>>>

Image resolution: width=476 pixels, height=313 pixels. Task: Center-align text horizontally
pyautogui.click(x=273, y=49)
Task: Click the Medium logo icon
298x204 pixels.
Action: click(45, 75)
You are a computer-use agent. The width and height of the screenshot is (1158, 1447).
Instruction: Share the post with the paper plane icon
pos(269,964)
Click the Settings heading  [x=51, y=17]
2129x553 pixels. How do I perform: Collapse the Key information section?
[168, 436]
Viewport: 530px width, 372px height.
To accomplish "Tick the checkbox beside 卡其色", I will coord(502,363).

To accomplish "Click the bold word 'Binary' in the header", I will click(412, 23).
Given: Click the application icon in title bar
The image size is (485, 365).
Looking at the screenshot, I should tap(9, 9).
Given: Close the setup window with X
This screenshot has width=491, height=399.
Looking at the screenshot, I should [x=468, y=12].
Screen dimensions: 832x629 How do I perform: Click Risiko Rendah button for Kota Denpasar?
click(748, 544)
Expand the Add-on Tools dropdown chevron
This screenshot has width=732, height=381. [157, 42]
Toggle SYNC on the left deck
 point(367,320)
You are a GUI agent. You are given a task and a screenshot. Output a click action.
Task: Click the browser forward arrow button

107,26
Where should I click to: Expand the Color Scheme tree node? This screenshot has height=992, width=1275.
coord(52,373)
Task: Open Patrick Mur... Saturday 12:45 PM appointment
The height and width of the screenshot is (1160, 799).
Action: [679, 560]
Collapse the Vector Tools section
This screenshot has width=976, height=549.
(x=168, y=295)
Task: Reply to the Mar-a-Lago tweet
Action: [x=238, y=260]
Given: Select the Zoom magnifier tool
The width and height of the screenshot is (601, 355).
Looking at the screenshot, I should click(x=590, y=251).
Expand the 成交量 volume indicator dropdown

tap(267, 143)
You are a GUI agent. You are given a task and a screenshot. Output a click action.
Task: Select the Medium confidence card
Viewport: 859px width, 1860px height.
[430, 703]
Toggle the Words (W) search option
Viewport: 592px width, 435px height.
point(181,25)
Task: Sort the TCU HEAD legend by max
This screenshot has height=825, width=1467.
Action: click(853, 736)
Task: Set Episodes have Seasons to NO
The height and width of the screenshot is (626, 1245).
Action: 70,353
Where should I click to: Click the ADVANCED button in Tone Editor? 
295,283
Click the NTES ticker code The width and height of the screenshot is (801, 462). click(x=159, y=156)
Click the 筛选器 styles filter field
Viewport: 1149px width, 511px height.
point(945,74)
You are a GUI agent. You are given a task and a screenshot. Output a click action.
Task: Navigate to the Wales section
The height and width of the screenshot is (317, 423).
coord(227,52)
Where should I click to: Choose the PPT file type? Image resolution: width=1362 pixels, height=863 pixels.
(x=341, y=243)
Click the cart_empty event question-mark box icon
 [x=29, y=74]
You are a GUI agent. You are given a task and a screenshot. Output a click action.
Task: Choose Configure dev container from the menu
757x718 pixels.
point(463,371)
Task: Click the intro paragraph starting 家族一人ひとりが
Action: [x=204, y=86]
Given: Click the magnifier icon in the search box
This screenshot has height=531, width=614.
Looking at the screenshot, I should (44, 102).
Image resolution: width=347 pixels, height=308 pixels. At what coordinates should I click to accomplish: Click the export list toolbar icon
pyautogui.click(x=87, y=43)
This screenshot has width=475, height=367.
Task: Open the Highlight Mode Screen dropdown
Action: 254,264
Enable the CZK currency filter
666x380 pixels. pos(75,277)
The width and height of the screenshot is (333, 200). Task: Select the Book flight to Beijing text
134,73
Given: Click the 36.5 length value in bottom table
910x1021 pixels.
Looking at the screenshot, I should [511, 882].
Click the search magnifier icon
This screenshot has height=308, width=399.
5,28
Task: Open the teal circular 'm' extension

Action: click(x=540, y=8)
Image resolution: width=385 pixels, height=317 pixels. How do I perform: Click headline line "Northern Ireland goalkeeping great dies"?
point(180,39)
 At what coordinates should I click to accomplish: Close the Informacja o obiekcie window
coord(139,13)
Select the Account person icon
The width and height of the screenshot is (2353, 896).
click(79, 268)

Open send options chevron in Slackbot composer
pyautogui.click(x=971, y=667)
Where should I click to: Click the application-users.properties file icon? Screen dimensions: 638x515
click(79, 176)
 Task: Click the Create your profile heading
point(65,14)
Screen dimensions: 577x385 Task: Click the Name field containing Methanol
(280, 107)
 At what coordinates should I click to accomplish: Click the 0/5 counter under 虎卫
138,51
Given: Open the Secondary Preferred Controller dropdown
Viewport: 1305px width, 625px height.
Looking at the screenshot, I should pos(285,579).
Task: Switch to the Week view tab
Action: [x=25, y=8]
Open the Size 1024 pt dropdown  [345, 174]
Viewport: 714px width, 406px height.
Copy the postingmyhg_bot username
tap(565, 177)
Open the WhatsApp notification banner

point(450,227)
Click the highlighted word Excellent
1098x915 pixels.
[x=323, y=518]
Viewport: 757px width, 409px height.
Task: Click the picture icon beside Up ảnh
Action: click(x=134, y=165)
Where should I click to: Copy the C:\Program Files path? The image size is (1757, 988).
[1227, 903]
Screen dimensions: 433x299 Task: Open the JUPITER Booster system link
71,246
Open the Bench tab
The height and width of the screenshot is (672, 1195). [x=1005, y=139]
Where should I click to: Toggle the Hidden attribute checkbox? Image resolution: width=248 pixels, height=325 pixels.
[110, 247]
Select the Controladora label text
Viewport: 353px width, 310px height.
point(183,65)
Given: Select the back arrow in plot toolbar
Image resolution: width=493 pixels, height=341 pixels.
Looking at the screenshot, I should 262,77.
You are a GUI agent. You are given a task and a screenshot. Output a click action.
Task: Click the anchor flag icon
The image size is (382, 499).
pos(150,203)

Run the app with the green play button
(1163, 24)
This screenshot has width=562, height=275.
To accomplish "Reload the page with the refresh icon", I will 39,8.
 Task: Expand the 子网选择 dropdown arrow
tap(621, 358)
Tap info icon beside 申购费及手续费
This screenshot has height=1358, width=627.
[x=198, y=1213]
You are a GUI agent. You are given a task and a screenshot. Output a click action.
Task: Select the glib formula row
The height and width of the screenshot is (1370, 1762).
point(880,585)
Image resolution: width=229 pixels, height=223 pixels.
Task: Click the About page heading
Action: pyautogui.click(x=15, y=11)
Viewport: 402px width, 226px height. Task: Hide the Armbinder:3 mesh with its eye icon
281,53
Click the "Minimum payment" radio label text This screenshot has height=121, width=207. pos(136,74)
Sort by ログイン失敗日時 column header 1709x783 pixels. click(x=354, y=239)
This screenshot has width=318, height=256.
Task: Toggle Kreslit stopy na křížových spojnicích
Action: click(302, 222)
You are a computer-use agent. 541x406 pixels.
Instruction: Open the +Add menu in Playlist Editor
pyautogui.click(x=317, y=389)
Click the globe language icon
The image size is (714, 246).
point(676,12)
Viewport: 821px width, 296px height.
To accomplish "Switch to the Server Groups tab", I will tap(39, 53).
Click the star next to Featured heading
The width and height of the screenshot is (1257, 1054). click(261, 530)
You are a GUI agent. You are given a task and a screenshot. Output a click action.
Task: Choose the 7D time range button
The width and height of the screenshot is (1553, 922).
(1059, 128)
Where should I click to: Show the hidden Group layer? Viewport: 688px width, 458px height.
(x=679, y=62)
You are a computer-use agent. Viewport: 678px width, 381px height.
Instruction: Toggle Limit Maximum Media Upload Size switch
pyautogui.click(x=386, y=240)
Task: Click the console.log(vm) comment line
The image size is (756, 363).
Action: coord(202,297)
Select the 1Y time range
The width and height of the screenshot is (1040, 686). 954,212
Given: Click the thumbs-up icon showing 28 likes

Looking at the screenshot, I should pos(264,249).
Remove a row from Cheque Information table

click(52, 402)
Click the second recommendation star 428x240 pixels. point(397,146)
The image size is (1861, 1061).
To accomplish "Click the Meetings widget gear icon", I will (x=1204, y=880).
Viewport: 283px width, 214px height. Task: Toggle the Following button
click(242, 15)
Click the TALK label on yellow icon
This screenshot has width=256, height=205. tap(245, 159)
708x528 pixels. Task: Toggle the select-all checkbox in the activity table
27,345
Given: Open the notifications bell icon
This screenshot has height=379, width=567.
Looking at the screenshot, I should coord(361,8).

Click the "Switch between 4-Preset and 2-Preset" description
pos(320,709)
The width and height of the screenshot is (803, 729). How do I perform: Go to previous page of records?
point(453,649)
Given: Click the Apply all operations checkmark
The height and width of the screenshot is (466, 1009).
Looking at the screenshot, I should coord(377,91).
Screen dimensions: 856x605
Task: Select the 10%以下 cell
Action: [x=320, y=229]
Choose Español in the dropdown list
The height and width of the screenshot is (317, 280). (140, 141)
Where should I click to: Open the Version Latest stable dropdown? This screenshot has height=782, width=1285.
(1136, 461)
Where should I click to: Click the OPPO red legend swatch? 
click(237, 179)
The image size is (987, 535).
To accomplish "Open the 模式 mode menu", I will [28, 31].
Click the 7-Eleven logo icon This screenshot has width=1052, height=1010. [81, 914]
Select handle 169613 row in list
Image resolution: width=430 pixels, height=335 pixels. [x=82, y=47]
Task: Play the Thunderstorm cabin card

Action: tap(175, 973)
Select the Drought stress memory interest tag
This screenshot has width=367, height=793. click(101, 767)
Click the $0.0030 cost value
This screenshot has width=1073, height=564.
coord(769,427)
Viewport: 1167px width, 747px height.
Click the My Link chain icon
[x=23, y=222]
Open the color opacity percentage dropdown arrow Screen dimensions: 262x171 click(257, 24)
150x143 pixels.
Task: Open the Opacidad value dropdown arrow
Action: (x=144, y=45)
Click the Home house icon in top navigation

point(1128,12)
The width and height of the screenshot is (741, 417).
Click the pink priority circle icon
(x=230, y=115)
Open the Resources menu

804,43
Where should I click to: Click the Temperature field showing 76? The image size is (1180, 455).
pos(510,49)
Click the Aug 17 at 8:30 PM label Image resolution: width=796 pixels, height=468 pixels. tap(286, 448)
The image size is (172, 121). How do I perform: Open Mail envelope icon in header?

<<<

> _Work request_
Among the entries above, the line containing "You are a computer-use agent. 541x406 pixels.", the line containing "Viewport: 821px width, 296px height.", and all lines between them are to be restated word for word; nothing else belongs in the reply.

> _Task output_
You are a computer-use agent. 541x406 pixels.
Instruction: Open the +Add menu in Playlist Editor
pyautogui.click(x=317, y=389)
Click the globe language icon
The image size is (714, 246).
point(676,12)
Viewport: 821px width, 296px height.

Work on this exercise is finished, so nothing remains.